What the task asks: Count how many lines of the records below contain the string "computer", matching its case exactly, and reply with that number only.

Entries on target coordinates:
-- begin --
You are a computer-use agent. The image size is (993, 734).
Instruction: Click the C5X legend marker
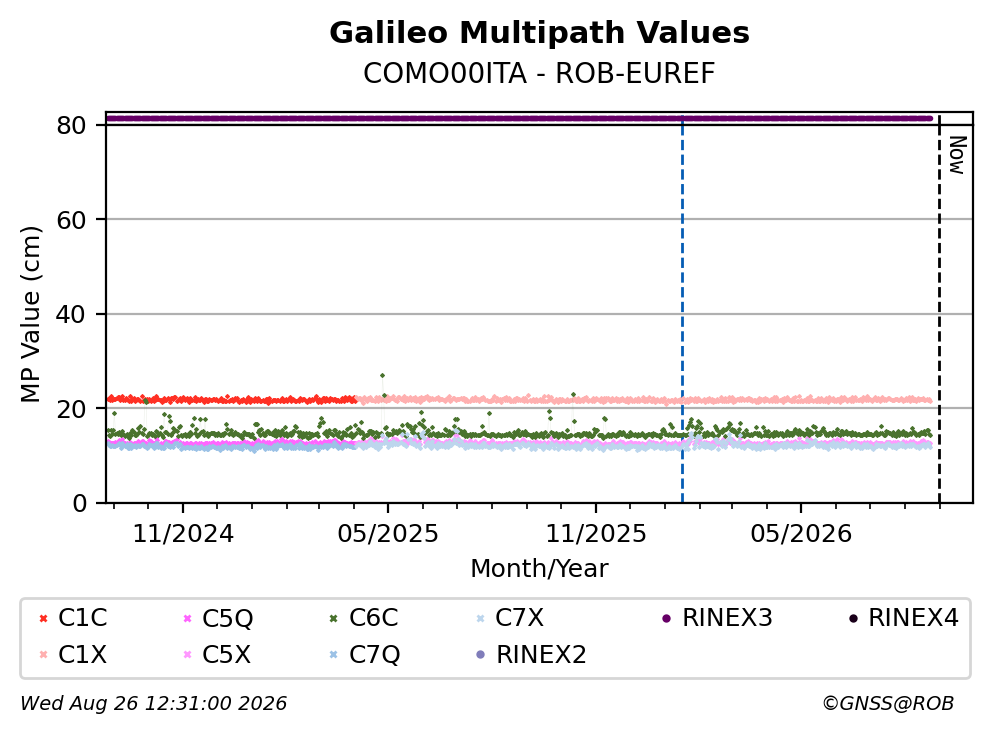[x=187, y=654]
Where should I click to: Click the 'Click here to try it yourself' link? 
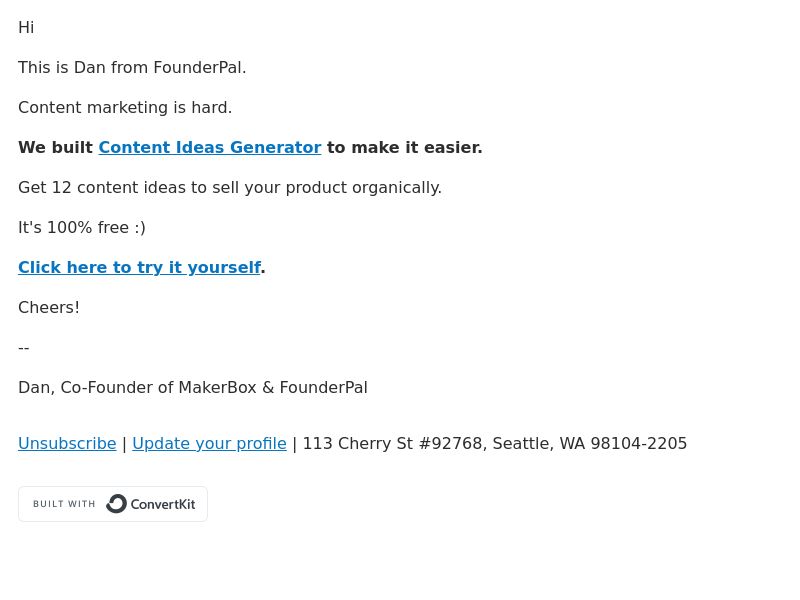139,267
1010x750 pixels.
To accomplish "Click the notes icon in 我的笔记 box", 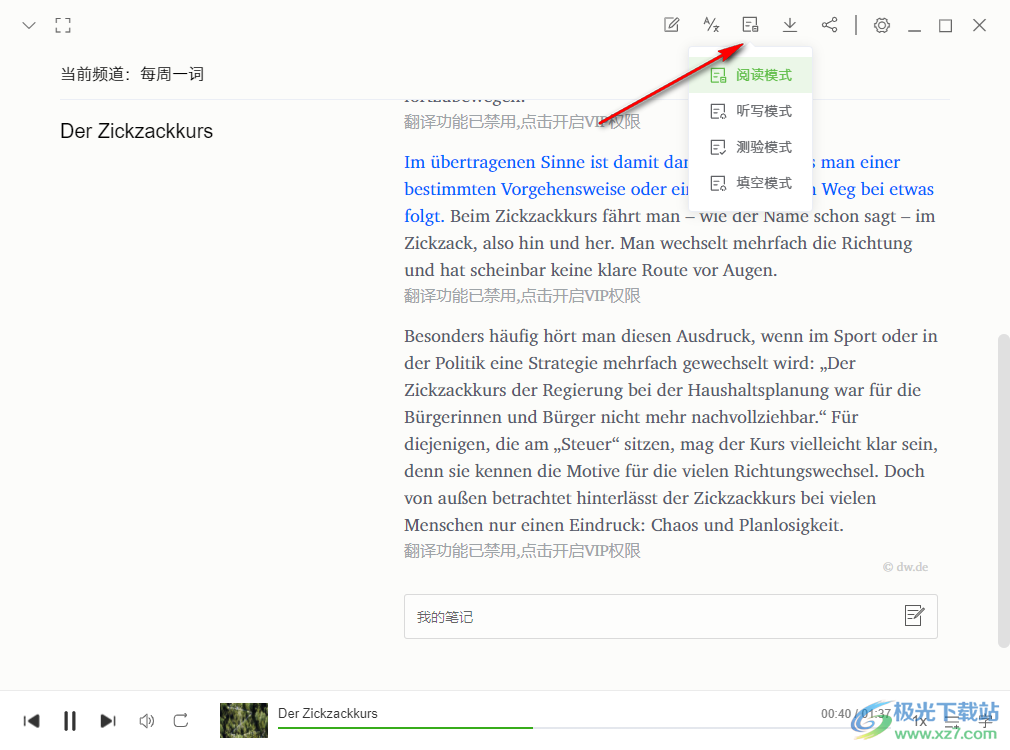I will click(x=913, y=616).
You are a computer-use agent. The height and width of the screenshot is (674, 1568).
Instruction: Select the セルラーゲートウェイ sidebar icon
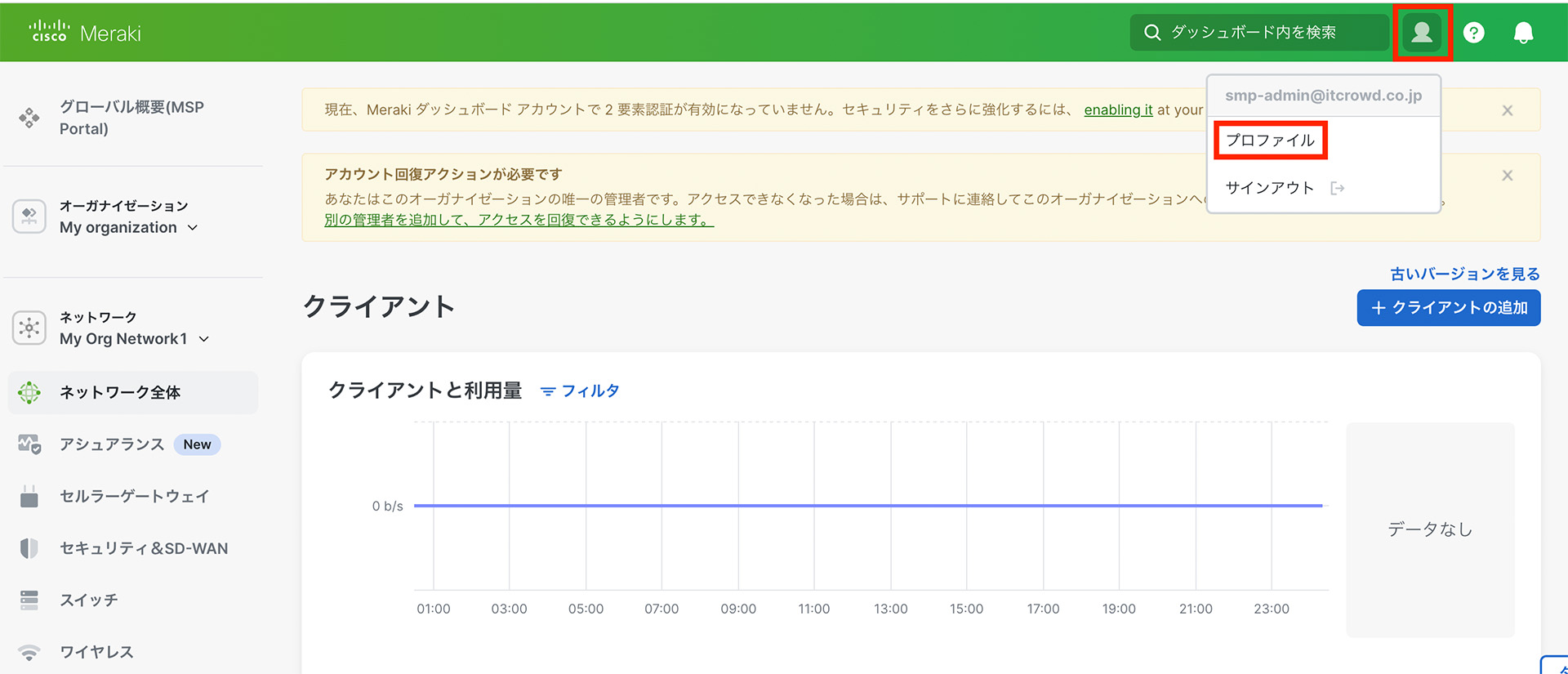(x=29, y=497)
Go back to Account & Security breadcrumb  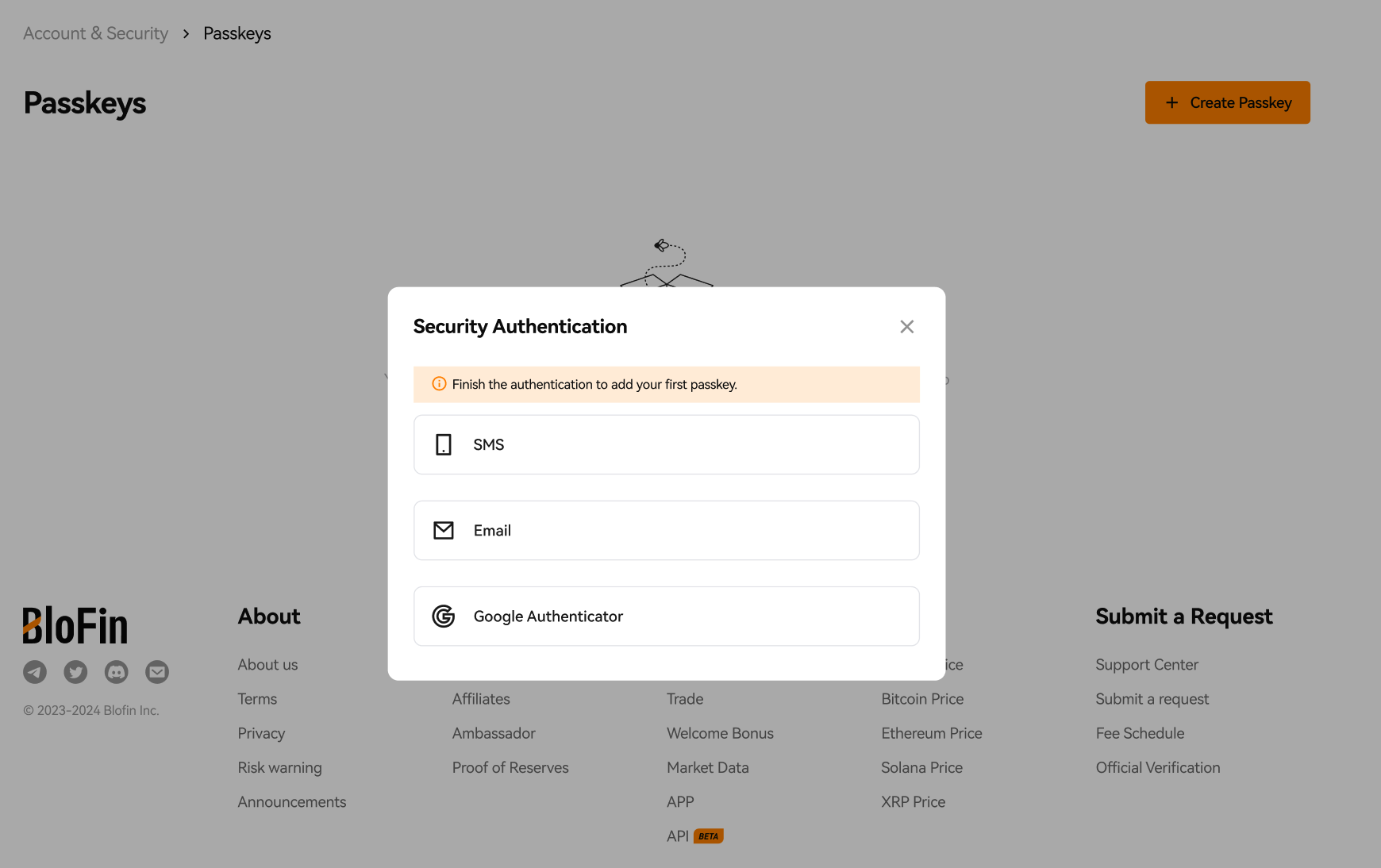coord(95,33)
-- end --
Written reply: 2